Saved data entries

▼

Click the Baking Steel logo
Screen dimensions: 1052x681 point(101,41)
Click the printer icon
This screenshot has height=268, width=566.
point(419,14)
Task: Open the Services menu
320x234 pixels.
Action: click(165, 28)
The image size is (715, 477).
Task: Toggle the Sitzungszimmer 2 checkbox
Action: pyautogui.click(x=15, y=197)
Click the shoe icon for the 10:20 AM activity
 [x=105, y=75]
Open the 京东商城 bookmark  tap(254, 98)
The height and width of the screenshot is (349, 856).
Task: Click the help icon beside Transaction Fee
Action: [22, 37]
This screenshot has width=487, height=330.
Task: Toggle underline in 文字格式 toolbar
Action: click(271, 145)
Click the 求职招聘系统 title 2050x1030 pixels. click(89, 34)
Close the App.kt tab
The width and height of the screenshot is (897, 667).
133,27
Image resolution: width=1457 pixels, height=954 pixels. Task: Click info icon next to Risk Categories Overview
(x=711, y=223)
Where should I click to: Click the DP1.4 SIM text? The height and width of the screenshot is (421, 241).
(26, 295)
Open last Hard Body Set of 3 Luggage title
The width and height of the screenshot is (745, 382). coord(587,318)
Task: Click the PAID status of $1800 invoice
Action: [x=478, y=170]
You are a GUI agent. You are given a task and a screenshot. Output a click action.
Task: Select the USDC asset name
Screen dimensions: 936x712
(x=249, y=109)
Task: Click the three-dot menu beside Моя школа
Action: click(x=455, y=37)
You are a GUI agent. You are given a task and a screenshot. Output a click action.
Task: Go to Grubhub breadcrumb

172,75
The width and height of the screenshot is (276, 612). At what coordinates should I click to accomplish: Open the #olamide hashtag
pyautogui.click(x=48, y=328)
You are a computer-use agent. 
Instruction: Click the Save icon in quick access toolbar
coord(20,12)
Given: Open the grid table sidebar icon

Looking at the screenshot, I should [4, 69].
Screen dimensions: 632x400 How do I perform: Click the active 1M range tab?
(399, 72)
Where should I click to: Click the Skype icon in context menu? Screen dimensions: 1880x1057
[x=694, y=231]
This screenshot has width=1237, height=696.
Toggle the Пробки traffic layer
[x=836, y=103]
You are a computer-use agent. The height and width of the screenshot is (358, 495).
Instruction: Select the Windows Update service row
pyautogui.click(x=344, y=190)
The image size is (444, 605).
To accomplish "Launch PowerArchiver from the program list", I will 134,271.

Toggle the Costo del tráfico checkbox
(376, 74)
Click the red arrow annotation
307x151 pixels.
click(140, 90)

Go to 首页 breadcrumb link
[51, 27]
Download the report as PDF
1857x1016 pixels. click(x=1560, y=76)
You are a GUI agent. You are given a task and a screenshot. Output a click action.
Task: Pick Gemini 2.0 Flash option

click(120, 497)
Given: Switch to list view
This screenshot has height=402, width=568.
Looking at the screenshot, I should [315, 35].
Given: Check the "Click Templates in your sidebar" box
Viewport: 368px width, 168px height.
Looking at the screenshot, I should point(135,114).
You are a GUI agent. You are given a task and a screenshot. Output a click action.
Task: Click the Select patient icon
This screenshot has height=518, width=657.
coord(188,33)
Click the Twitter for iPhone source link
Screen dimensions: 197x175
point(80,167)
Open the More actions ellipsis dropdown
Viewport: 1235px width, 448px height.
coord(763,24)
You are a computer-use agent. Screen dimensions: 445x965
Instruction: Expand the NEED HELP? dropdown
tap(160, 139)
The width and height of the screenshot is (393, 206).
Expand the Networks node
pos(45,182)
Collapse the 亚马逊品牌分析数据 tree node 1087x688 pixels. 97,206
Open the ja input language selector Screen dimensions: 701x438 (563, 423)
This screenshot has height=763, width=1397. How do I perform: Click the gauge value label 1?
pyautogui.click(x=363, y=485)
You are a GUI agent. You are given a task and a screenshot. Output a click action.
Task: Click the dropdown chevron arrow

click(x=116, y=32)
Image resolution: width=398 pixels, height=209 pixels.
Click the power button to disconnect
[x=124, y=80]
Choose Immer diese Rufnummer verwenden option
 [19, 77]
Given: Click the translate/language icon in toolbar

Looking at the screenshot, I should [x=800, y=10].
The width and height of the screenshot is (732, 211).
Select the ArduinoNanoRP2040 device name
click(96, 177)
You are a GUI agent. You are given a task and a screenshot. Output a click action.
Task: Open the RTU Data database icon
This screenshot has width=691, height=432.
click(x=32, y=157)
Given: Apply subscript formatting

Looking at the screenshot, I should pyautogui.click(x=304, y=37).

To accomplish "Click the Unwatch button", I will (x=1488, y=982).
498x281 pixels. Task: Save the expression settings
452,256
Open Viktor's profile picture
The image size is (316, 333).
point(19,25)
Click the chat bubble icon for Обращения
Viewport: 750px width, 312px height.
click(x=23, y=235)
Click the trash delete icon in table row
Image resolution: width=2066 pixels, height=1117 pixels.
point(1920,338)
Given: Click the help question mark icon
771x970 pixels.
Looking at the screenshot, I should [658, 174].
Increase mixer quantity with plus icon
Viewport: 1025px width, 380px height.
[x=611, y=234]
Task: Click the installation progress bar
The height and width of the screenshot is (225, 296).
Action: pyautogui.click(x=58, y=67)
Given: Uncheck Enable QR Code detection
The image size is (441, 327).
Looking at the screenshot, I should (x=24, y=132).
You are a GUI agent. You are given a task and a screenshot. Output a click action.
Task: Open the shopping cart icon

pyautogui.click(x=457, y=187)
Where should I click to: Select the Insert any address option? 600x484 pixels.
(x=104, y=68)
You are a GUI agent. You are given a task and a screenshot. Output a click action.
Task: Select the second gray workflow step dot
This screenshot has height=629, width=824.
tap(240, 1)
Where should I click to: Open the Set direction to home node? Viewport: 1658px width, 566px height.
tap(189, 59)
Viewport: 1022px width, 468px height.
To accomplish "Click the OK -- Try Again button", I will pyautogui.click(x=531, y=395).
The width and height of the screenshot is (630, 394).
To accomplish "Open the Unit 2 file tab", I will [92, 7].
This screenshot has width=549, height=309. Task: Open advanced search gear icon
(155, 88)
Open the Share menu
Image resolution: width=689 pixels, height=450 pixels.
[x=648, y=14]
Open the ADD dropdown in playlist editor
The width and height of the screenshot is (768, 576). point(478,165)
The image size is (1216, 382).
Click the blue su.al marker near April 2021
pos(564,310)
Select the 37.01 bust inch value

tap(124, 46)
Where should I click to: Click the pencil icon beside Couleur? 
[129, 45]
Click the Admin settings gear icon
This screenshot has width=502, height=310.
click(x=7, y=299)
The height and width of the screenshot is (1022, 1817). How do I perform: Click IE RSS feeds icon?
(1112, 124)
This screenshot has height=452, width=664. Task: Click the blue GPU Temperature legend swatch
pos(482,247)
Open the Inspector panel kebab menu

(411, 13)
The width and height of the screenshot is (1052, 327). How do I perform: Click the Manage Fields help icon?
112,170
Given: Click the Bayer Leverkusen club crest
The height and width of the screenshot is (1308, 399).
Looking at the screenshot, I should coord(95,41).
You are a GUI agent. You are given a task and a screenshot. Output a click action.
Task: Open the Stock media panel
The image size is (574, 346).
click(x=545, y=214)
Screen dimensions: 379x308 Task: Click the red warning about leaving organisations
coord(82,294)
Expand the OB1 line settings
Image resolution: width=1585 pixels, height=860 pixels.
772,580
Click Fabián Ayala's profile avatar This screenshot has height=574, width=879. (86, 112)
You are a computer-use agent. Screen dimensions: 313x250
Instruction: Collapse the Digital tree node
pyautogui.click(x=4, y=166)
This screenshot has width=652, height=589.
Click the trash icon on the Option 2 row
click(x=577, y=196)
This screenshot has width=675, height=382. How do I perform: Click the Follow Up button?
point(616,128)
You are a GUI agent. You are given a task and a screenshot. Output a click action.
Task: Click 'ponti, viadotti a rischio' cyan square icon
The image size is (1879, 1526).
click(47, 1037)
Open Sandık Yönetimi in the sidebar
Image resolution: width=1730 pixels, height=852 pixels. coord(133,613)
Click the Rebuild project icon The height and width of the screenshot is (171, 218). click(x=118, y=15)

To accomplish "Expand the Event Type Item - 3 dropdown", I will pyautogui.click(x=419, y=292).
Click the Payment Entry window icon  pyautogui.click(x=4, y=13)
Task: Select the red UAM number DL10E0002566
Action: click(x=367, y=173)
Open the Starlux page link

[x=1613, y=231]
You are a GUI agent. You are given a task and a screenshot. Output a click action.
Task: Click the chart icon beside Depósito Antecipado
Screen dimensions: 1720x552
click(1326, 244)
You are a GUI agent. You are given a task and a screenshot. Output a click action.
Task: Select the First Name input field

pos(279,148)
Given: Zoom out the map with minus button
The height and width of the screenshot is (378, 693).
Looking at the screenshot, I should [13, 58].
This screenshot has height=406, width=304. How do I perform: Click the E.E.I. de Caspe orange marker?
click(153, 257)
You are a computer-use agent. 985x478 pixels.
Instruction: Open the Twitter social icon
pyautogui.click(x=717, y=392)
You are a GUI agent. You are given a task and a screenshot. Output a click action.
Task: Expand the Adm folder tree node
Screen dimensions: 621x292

▲

Reproduce the lines of the listing from the one containing "This screenshot has width=549, height=309." through the one containing "click(x=7, y=299)", inclusive, substituting "Export" for "Share" and leaving everything else unchanged.

This screenshot has width=549, height=309. Task: Open advanced search gear icon
(155, 88)
Open the Export menu
Image resolution: width=689 pixels, height=450 pixels.
[x=648, y=14]
Open the ADD dropdown in playlist editor
The width and height of the screenshot is (768, 576). point(478,165)
The image size is (1216, 382).
Click the blue su.al marker near April 2021
pos(564,310)
Select the 37.01 bust inch value

tap(124, 46)
Where should I click to: Click the pencil icon beside Couleur? 
[129, 45]
Click the Admin settings gear icon
This screenshot has width=502, height=310.
click(x=7, y=299)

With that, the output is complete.